For his 11th feature film, Lee produced and directed 1997’s 4 Little Girls.  This documentary feature examines the 1963 murder of four black girls in the 16th Street Baptist Church bombing in Birmingham, Alabama.  It was originally planned to air on HBO (which also funded the doc), but it was decided that the film should play in theaters first.  It grossed $130,000 from four theaters during its run, and it earned Lee both an Emmy nod as well as an Academy Award nomination for Best Documentary Feature (his second Oscar nod overall).

Lee wrote, produced, and directed his next feature, 1998’s He Got Game.  The
film centers on a prison inmate who is released on parole for a week by the
state’s governor in order to persuade his son to play for the governor’s alma mater in exchange for a heavily-reduced prison sentence.  Featuring a talented cast that includes Denzel Washington, Ray Allen, Milla Jovovich, John Turturro, Rosario Dawson, Jim Brown, Hill Harper, Ned Beatty, Rick Fox, and Jennifer Esposito, this critically acclaimed film had a budget of $25 million but only grossed $21.5 million.  Lee had cast Ray Allen after talking to him during the halftime of a Knicks-Bucks game, and Allen spent the two months prior to filming training with an acting coach.

Lee’s first good film of the new millennium was 2002’s 25th Hour, a film that he
produced and directed.  Based on the novel The 25th Hour by David Benioff
(who also wrote the screenplay), the film centers on a man’s last 24 hours of freedom in New York City before going to prison for dealing drugs, reflecting on the past and what the future holds for him.  Featuring a terrific cast that includes Edward Norton, Philip Seymour Hoffman, Barry Pepper, Rosario Dawson, Anna Paquin, and Brian Cox, this critically acclaimed film was made on a budget of $5 million and grossed $23 million.  The film was being developed when the September 11th attacks occurred, and Lee decided to incorporate that into the story.

Gunning for a big hit, Lee directed 2006’s Inside Man.  The film centers on a perfect bank robbery that quickly spirals into a deadly game of cat-and-mouse between a criminal mastermind, a determined detective, and a power broker with a hidden agenda.  Featuring an excellent cast that includes Denzel Washington, Clive Owen, Jodie Foster, Willem Dafoe, Chiwetel Ejiofor, Christopher Plummer, and Ken Leung, this critically acclaimed film grossed $88 million domestically on a $45 million budget (it added $96 million internationally for a worldwide total of $194 million, making it Lee’s biggest hit to date).

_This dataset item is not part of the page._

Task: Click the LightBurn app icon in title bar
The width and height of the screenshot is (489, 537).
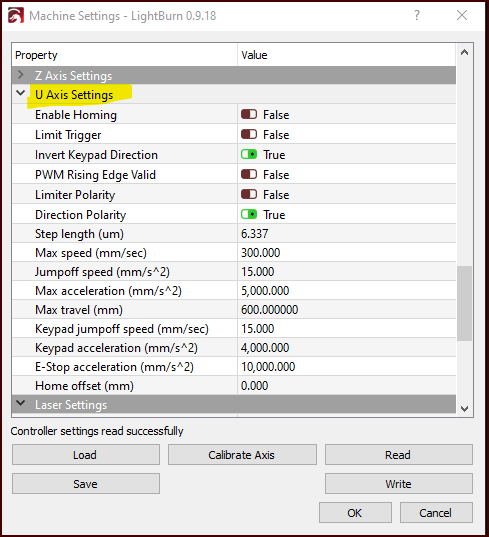Action: coord(16,16)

For his most recent film, Lee produced and directed 2012’s Bad 25 (otherwise known as the good film he made in 2012).  This documentary feature celebrates the 25th anniversary of Michael Jackson’s 1987 album Bad, looking back on the making of that album.  It features behind-the-scenes footage of the recording sessions as well as interviews with those who worked with Jackson during that period. The film premiered at the Venice Film Festival (where it won two prizes), and then it had a brief theatrical release in NY and L.A.  An edited version aired on TV soon after.

Although I haven’t always shared his views, I’d be a damned fool to ignore the fact that Spike Lee has been one of the most thought-provoking filmmakers of the last quarter century (regardless of the quality of his films).  I thank him for the good films he’s made, and I ask that he just leave Quentin Tarantino alone.